In general, cars with more power have lower cruising RPMs since 70mph is barely ticking over for them. For example, my parents’ Golf Mk6 1.6 TDI has a 5-speed manual and cruises around 2300 RPM. On the other hand, their SEAT Ateca 2.0 TDI (which has considerably more power) has a 7-speed double-clutch and cruises at a much lower RPM of about 1700. This is why some V6 cars only use very slightly more fuel than their 4-cylinder counterparts.

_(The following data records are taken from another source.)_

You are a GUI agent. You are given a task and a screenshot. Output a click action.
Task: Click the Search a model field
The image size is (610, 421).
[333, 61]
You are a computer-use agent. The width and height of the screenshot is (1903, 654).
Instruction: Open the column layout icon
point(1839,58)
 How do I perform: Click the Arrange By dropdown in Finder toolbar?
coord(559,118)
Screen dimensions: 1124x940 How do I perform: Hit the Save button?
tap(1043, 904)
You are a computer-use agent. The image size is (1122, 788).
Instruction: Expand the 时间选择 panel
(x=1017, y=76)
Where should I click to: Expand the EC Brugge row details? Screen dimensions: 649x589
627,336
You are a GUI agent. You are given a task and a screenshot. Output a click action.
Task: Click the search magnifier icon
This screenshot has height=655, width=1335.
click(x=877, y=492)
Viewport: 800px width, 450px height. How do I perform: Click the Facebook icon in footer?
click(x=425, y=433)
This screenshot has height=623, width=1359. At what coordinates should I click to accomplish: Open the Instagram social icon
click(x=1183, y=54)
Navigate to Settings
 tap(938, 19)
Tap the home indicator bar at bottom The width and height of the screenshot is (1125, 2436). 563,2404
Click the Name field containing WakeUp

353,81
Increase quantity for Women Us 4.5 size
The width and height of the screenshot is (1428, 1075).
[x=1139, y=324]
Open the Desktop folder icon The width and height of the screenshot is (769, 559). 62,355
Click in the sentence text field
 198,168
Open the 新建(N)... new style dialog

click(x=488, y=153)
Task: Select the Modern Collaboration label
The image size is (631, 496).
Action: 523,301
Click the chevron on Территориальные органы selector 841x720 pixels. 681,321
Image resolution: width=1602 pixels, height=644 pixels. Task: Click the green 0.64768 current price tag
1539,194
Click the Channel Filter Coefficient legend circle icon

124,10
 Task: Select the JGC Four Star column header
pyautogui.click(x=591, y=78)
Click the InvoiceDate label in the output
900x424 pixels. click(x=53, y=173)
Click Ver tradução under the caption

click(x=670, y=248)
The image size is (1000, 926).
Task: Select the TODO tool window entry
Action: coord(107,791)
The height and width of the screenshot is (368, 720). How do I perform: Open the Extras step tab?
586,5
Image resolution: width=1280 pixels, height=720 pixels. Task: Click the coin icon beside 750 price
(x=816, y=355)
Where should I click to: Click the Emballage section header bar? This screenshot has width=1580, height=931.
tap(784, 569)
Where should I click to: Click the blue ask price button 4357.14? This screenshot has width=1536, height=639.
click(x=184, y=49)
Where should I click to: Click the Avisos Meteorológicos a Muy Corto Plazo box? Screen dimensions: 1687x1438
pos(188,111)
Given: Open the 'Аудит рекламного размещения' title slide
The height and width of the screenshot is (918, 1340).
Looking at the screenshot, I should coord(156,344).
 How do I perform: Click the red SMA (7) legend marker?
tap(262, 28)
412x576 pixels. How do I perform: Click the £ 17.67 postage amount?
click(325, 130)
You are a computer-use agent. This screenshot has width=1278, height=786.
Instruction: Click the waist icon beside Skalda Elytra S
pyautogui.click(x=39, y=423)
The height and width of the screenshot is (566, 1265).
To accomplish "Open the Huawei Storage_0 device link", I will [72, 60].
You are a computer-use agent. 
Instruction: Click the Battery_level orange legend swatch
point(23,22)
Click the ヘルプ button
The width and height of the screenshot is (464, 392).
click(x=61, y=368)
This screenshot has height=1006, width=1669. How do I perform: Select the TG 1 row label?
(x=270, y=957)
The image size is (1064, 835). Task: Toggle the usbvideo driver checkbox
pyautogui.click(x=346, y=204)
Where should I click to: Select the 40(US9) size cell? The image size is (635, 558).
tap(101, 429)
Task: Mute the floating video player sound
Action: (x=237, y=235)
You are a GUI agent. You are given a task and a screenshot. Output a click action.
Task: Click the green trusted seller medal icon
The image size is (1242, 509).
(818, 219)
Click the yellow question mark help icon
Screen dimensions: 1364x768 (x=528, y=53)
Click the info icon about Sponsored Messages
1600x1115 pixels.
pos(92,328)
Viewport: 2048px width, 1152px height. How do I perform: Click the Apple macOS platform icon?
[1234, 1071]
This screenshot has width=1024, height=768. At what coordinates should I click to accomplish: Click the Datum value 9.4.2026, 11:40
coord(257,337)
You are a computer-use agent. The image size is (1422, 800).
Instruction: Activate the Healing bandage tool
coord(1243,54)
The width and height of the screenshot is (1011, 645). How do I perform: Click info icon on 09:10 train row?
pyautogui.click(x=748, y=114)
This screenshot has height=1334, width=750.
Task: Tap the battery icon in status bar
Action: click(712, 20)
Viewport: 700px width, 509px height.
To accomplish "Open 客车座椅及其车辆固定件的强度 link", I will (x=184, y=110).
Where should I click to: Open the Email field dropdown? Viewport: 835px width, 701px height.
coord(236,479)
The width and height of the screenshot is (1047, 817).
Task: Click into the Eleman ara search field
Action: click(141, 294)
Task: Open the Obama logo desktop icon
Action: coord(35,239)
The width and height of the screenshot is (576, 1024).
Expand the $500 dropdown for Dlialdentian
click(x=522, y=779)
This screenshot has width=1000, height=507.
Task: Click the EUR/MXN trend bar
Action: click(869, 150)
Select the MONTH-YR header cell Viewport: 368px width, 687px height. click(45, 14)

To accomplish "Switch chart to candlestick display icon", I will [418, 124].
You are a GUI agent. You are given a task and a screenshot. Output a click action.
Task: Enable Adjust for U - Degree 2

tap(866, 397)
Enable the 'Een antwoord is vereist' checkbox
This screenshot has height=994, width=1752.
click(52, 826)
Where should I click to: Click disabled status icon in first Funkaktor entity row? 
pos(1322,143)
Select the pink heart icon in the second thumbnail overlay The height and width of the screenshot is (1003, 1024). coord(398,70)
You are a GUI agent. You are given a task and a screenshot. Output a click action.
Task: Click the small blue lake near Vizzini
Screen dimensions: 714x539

Aggressiveness refers to how short the gears are. The more aggressive a car’s gearing, the lower the speed that redline is reached in each gear. This improves acceleration and makes the car feel more sporty, at the expense of top speed and fuel economy (this can be gotten around by adding more gears). However, high-performance cars often have less aggressive gearing because acceleration in the early gears is traction limited, and shifting many times can be tedious. The Dodge Challenger Hellcat for example has its 1st gear hitting the limiter at 63mph in order to avoid shifting in the 0-60mph sprint, leading to a quicker time.
The ultimate example of non-aggressive gearing is the Koenigsegg Regera. It reaches 250mph in 1st gear. The reason why a transmission is not used is because it would be a waste. Until 186mph (and possibly higher), acceleration is limited by traction, so having extra wheel torque from shorter gears would be useless.
Close vs Wide ratios
The gap between the gears is also a big factor. The closer the gears are together, the higher up the power curve the engine can stay, meaning better acceleration. Closer gears also means better fuel economy since the engine can be kept in its optimal RPM zone for fuel consumption. However, having closer ratios either makes the highest gear too short or makes the 1st gear too long, both of which can be undesireable (see earlier). The solution is either more gears or wider ratios.
The type of transmission is usually matched to the car. Close ratios means more shifting, so close-ratio transmissions are fitted to sportier cars. Wide-ratio transmissions tend to be fitted to cars with wider powerbands such as diesels. Formula One cars have very narrow powerbands, meaning they use very close ratios. The difference between 7th and 8th gear is only about 1.12 times, compared to about 1.25 on passenger cars.
However, closer ratios won’t always mean more performance. My bicycle’s rear cassette has 8 extremely close ratios (1st gear is 30 teeth, 8th gear is 11) which means it is easy to stay in the optimal rev zone to make good use of the power you put in. However, when accelerating hard (as I always do xD), I have to fire through the gears extremely quickly - the first five shifts usually take place within 2-3 seconds. This means more time is spent shifting than putting down power - I’m pretty sure I would be quicker with a 5-speed wider-ratio cassette. This is less of a problem in cars with dual-clutch transmissions, but it can be a nuisance with manuals unless the driver is very good at shifting.
Final drive swap
If you are not happy with your car’s gearing, the easiest way to fix it is a final-drive swap. This means getting a new differential with a different internal gear ratio. A lower number means longer gears and a higher number means shorter gears. This won’t allow you to control how close or wide the gear ratios are, but it will allow you to change all your gears by the same amount. If you do this, you will have to adjust your speedometer and odometer to take into account the new ratio.
This kind of swap can be relatively simple in a front-engined rear-wheel-drive car, but in some front and all-wheel drive cars it cannot be done. Many cars use a transaxle which has a differential built into the transmission, meaning the final drive ratio cannot easily be changed. Also, some cars (I think the Audi R8 does this) actually change the final drive ratio for different gears (think of it as two transmissions in series). Unfortunately, more and more cars are opting for integrated units, making it impossible to work on them unless you take them to a licensed garage and pay extorsionate amounts of money.
I hope you enjoyed this blogpost and learned something new :D.